Friday, January 10, 2014

Heart to Heart - Part 1

As I read the summary of yet one more book, slogged through the findings of yet one more report and perused yet one more article on diversity slash multiculturalism slash inclusion, I was disappointed in the business slash academic slash reporter slash concerned professional intellectual objectivity that informed the conclusions and recommendations, or lack thereof. For decades, there has been an intellectual strategy of confronting white bias and elitism through economic and social science logic. I know, because I have both used it and confronted it on many levels. I have always believed the reasoning or scientific approach, including speaking to a person's good nature, misses the fact that we humans are driven by emotions, and what we do with our emotions compels us to act or avoid. In recent years, there were several studies released that attempted to examine the emotional side of bias. Each seemed to conclude that we just need to try a little harder!

● What you will do
Please reproduce the post above on bias and diversity work word for word, from its date line to its final sentence.

● Dataset content
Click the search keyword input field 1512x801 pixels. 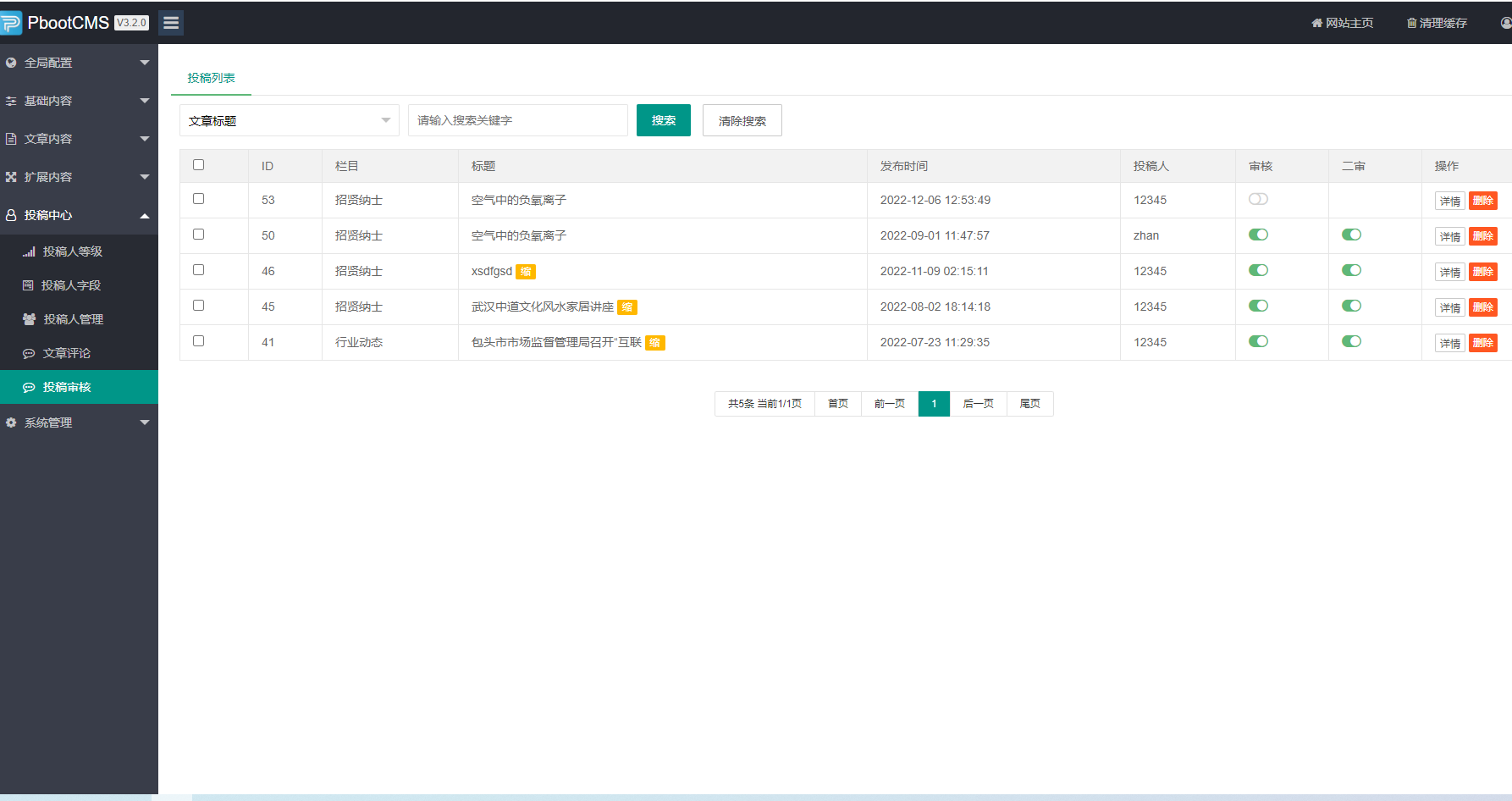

● Solution to this problem
Friday, January 10, 2014

Heart to Heart - Part 1

As I read the summary of yet one more book, slogged through the findings of yet one more report and perused yet one more article on diversity slash multiculturalism slash inclusion, I was disappointed in the business slash academic slash reporter slash concerned professional intellectual objectivity that informed the conclusions and recommendations, or lack thereof. For decades, there has been an intellectual strategy of confronting white bias and elitism through economic and social science logic. I know, because I have both used it and confronted it on many levels. I have always believed the reasoning or scientific approach, including speaking to a person's good nature, misses the fact that we humans are driven by emotions, and what we do with our emotions compels us to act or avoid. In recent years, there were several studies released that attempted to examine the emotional side of bias. Each seemed to conclude that we just need to try a little harder!